LONDON: Mining magnate Gina Rinehart's wish for Rio Tinto to approve swiftly more joint ventures with her company appears unlikely to be granted any time soon, judging by comments from the chief executive of Rio Tinto, Sam Walsh.
Mr Walsh indicated that an expansion of Rio Tinto's highly successful iron ore joint venture with Ms Rinehart's Hancock Prospecting was not on his immediate agenda, despite Ms Rinehart suggesting upon his appointment that three new mines around Hope Downs were "convenient for early development" and should be committed to in a "timely manner".
The two companies had developed three mines at Hope Downs in the Pilbara, but Mr Walsh said more work to prove deposits would be needed before any new mines could be commissioned.
"We have works underway in terms of development, the drilling work and other work before you can make any decisions," he said.
Rio Tinto was going through a cost-cutting phase and wanted to trim capital spending, and Mr Walsh said Ms Rinehart also had plenty to occupy her at the moment.
"Gina is also working on her own project, the Roy Hill project, and clearly there needs to be a balance for her in terms of what we physically bring forward because she will need to finance everything that goes on ... so for us it's a balance, and with her it's a balance."
Speaking from a suite in a building on the banks of the Thames, Mr Walsh showed no sign of acting upon Ms Rinehart's other suggestion: that he move Rio Tinto's headquarters from London to Perth.
His comments followed the reporting this week of Rio Tinto's first loss after being savaged by $US14.4 billion ($13.9 billion) in writedowns.
On Thursday night, Rio Tinto delivered a $US2.99 billion loss for last year, though underlying earnings were above consensus forecasts at $US9.3 billion.
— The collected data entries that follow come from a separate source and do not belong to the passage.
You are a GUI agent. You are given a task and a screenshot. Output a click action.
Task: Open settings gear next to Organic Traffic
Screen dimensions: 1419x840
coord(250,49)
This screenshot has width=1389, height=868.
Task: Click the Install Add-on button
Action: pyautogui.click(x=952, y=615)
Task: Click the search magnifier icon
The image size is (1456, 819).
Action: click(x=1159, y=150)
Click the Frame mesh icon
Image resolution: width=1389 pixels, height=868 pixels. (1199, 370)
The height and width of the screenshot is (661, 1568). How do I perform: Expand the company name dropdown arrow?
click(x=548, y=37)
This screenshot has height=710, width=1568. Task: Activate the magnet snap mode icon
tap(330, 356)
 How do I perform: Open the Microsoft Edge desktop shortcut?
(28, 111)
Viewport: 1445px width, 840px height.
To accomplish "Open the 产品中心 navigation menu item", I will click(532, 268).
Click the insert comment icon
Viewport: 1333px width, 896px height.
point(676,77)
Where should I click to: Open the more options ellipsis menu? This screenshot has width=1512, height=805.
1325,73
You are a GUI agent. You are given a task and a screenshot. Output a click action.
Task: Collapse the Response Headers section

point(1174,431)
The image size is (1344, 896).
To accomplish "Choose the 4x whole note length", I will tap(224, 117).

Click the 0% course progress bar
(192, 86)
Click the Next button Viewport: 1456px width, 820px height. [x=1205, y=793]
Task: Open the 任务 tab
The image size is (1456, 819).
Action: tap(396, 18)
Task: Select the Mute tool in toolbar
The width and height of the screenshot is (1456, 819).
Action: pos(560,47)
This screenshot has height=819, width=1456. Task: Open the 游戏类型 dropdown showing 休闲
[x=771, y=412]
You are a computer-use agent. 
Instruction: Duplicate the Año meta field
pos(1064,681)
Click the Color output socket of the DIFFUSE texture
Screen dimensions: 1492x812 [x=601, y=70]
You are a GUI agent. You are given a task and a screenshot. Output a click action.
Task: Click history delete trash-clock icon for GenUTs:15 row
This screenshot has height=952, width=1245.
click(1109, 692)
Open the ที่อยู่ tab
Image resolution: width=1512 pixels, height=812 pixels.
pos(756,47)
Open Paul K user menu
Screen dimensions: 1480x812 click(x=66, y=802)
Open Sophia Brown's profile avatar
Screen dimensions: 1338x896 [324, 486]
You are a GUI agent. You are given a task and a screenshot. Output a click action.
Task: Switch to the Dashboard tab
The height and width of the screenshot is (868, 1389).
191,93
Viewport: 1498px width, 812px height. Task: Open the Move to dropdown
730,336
Rio Tinto's Australian-listed shares on Friday ended down 2.7 per cent at $70.15.
For now Mr Walsh appeared intent on steadying the ship and "turning around" the under-performing divisions within its ranks.
"The strategy is unchanged ... but under my leadership there will be changes in the way we implement the strategy and that relates to the focus of the organisation, the discipline, how people take accountability and the fact I want people to act like business owners," he said.
The coal, aluminium and uranium divisions would bear the brunt of the $5 billion worth of costs and divestments that would be stripped out over the next two years, he said, but he warned that no part of the business was immune.
The cost-cutting drive would be helped by the fact the mining sector was already a cheaper place to do business than it was at the peak of the boom several years ago, he said.
And there appeared to be little prospect of Mr Walsh adding a new commodity to Rio Tinto's books. "There are no acquisitions that I'm working on. One can never say never, I've learned that in business, but there's nothing on my radar screen. My focus will be on delivery of value to shareholders," he said.
But Mr Walsh went out of his way to highlight the tensions between his company and the Mongolian government over the development of Rio Tinto's key growth project: the Oyu Tolgoi copper and gold mine.
The government wanted a bigger stake in the project, and was also reportedly concerned about the rising cost of development at the mine.